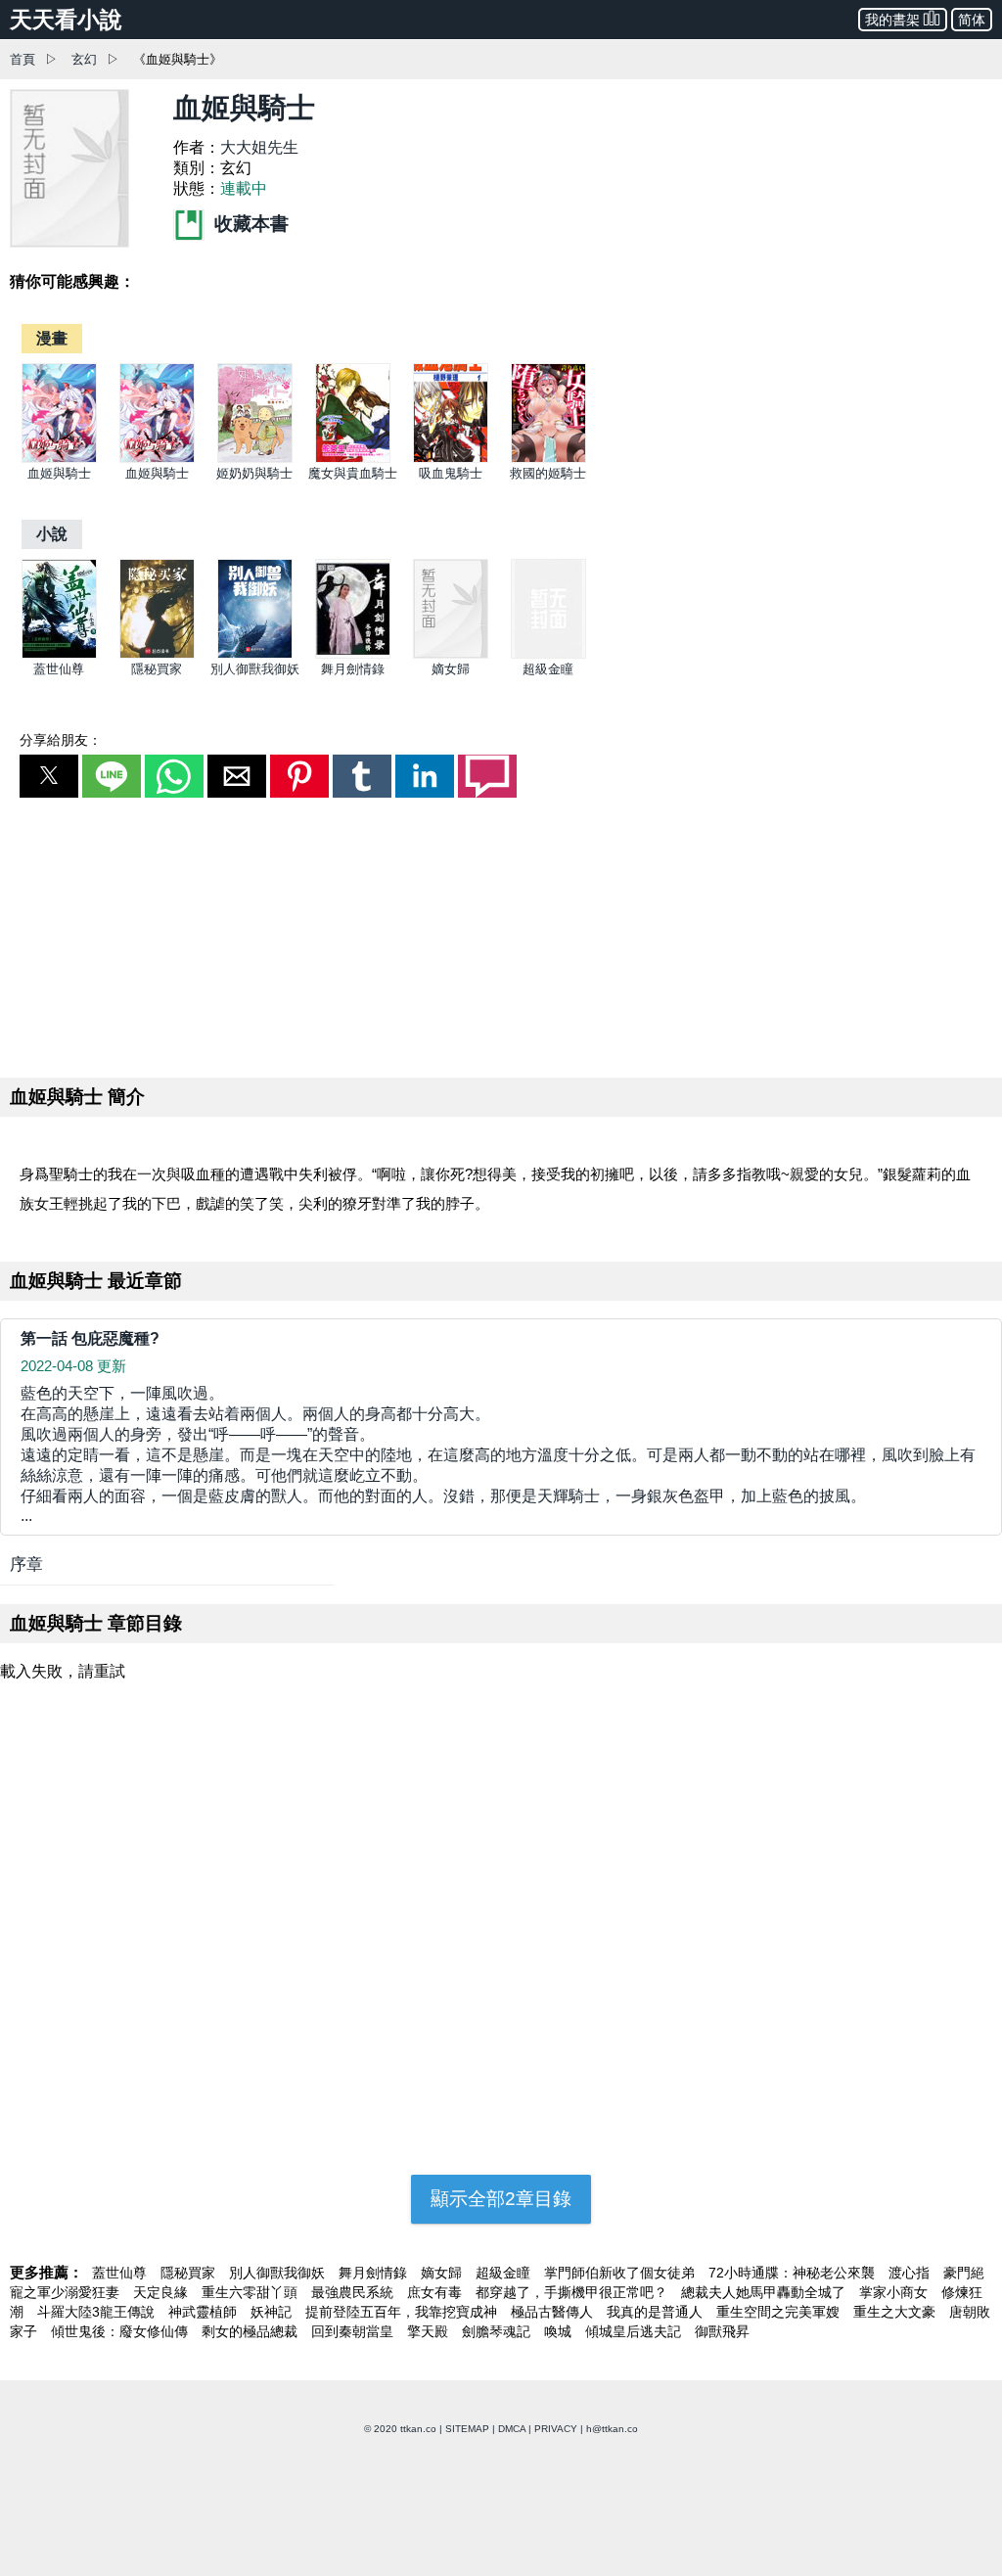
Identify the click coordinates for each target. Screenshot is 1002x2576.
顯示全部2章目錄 (501, 2198)
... (498, 1454)
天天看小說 (66, 19)
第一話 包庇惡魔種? (90, 1338)
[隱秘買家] (157, 654)
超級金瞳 (548, 669)
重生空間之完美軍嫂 (779, 2312)
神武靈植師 (204, 2312)
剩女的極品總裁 (251, 2331)
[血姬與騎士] (59, 458)
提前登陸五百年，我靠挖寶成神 (403, 2312)
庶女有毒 (436, 2292)
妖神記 (273, 2312)
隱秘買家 (156, 669)
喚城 (559, 2331)
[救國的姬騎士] (548, 458)
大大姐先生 (259, 147)
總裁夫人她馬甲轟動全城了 (765, 2292)
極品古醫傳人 (554, 2312)
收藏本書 (249, 223)
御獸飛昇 (722, 2331)
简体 (971, 19)
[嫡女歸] (450, 654)
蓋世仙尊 (58, 669)
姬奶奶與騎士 (254, 473)
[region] (501, 933)
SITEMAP (467, 2428)
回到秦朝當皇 (354, 2331)
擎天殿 (429, 2331)
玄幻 (84, 59)
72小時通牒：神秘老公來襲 (793, 2272)
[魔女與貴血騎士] (352, 458)
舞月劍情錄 (353, 669)
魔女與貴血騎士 (352, 473)
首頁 (22, 59)
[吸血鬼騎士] (450, 458)
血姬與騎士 (59, 473)
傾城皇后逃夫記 (635, 2331)
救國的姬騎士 (548, 473)
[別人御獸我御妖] (255, 654)
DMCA (511, 2428)
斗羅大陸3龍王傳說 (98, 2312)
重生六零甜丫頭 (251, 2292)
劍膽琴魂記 (498, 2331)
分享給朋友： (61, 740)
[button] (49, 776)
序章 (26, 1564)
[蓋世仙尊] (59, 654)
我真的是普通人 (656, 2312)
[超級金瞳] (548, 654)
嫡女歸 (451, 669)
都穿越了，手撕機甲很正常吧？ (573, 2292)
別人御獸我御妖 (254, 669)
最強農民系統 (354, 2292)
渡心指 (911, 2272)
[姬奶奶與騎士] (255, 458)
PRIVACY (555, 2428)
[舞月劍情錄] (352, 654)
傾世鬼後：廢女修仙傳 (121, 2331)
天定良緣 (162, 2292)
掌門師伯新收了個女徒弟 (621, 2272)
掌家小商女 (895, 2292)
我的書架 (892, 19)
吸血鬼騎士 (450, 473)
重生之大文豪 (896, 2312)
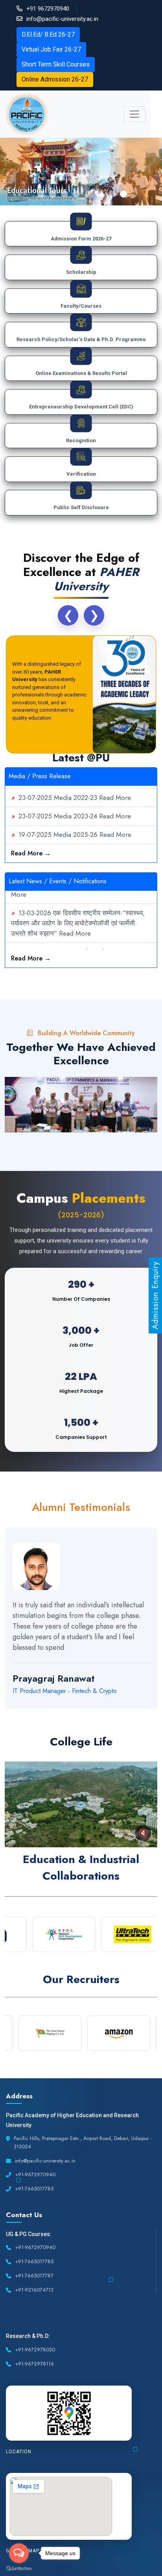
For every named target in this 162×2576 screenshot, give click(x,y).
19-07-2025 (35, 823)
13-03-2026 (34, 902)
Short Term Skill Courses (56, 64)
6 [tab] (99, 194)
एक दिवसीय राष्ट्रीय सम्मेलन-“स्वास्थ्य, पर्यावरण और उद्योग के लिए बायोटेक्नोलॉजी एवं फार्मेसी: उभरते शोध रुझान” (78, 912)
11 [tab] (135, 1718)
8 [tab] (123, 194)
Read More (115, 786)
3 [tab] (64, 194)
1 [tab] (40, 194)
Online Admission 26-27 (55, 79)
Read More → (31, 853)
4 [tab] (76, 194)
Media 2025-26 (75, 823)
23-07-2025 (35, 786)
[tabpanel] (81, 171)
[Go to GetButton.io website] (18, 2568)
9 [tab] (111, 1718)
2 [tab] (52, 194)
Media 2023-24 (75, 805)
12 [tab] (147, 1718)
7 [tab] (111, 194)
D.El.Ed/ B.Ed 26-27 (48, 34)
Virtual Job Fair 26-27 (51, 49)
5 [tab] (88, 194)
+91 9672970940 (47, 8)
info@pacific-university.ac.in (62, 18)
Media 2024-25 (75, 842)
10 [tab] (123, 1718)
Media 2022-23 (75, 786)
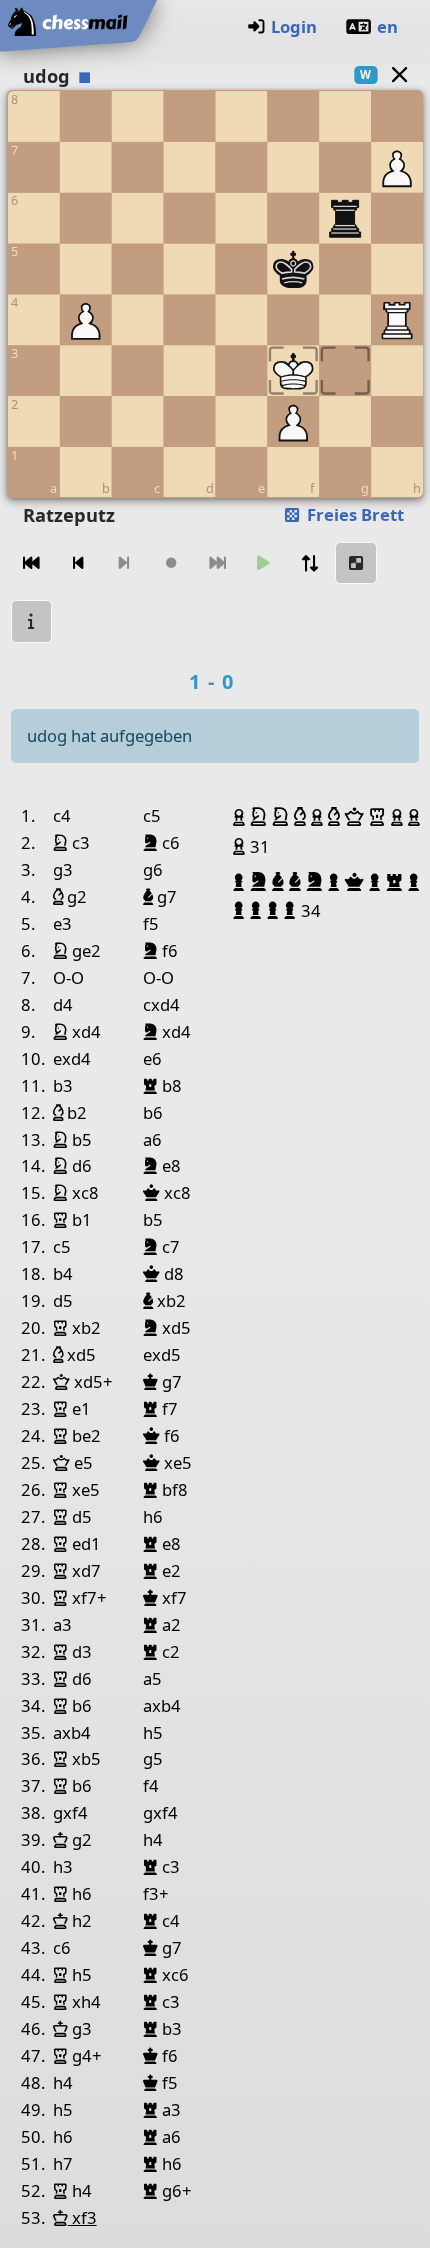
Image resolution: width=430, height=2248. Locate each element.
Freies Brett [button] (353, 514)
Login (294, 26)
####
# What you should do
The entries are to be restated word for word, and no picture should appear in the copy.

# Answer to the exercise
Identify the click coordinates for each target. Screenshot is 1002x2576.
顯示全部2章目錄 (501, 2198)
... (498, 1454)
天天看小說 (66, 19)
第一話 包庇惡魔種? (90, 1338)
[隱秘買家] (157, 654)
超級金瞳 (548, 669)
重生空間之完美軍嫂 (779, 2312)
神武靈植師 (204, 2312)
剩女的極品總裁 (251, 2331)
[血姬與騎士] (59, 458)
提前登陸五百年，我靠挖寶成神 (403, 2312)
庶女有毒 (436, 2292)
妖神記 (273, 2312)
隱秘買家 (156, 669)
喚城 (559, 2331)
[救國的姬騎士] (548, 458)
大大姐先生 (259, 147)
總裁夫人她馬甲轟動全城了 (765, 2292)
極品古醫傳人 (554, 2312)
收藏本書 (249, 223)
御獸飛昇 (722, 2331)
简体 (971, 19)
[嫡女歸] (450, 654)
蓋世仙尊 (58, 669)
姬奶奶與騎士 (254, 473)
[region] (501, 933)
SITEMAP (467, 2428)
回到秦朝當皇 (354, 2331)
擎天殿 (429, 2331)
玄幻 (84, 59)
72小時通牒：神秘老公來襲 (793, 2272)
[魔女與貴血騎士] (352, 458)
舞月劍情錄 (353, 669)
魔女與貴血騎士 (352, 473)
首頁 (22, 59)
[吸血鬼騎士] (450, 458)
血姬與騎士 (59, 473)
傾城皇后逃夫記 (635, 2331)
救國的姬騎士 (548, 473)
[別人御獸我御妖] (255, 654)
DMCA (511, 2428)
斗羅大陸3龍王傳說 (98, 2312)
重生六零甜丫頭 (251, 2292)
劍膽琴魂記 (498, 2331)
分享給朋友： (61, 740)
[button] (49, 776)
序章 (26, 1564)
[蓋世仙尊] (59, 654)
我真的是普通人 (656, 2312)
[超級金瞳] (548, 654)
嫡女歸 (451, 669)
都穿越了，手撕機甲很正常吧？ (573, 2292)
別人御獸我御妖 (254, 669)
最強農民系統 (354, 2292)
渡心指 (911, 2272)
[姬奶奶與騎士] (255, 458)
PRIVACY (555, 2428)
[舞月劍情錄] (352, 654)
傾世鬼後：廢女修仙傳 (121, 2331)
天定良緣 (162, 2292)
掌門師伯新收了個女徒弟 (621, 2272)
掌家小商女 (895, 2292)
我的書架 (892, 19)
吸血鬼騎士 (450, 473)
重生之大文豪 (896, 2312)
For every named target in this 162×2576 screenshot, give click(x,y).
19-07-2025 (35, 823)
13-03-2026 (34, 902)
Short Term Skill Courses (56, 64)
6 [tab] (99, 194)
एक दिवसीय राष्ट्रीय सम्मेलन-“स्वास्थ्य, पर्यावरण और उद्योग के लिए बायोटेक्नोलॉजी एवं फार्मेसी: उभरते शोध रुझान” (78, 912)
11 [tab] (135, 1718)
8 [tab] (123, 194)
Read More (115, 786)
3 [tab] (64, 194)
1 [tab] (40, 194)
Online Admission 26-27 (55, 79)
Read More → (31, 853)
4 [tab] (76, 194)
Media 2025-26 (75, 823)
23-07-2025 (35, 786)
[tabpanel] (81, 171)
[Go to GetButton.io website] (18, 2568)
9 [tab] (111, 1718)
2 [tab] (52, 194)
Media 2023-24 (75, 805)
12 [tab] (147, 1718)
7 [tab] (111, 194)
D.El.Ed/ B.Ed 26-27 (48, 34)
Virtual Job Fair 26-27 (51, 49)
5 [tab] (88, 194)
+91 9672970940 (47, 8)
info@pacific-university.ac.in (62, 18)
Media 2024-25 (75, 842)
10 [tab] (123, 1718)
Media 2022-23 (75, 786)
Image resolution: width=430, height=2248. Locate each element.
Freies Brett [button] (353, 514)
Login (294, 26)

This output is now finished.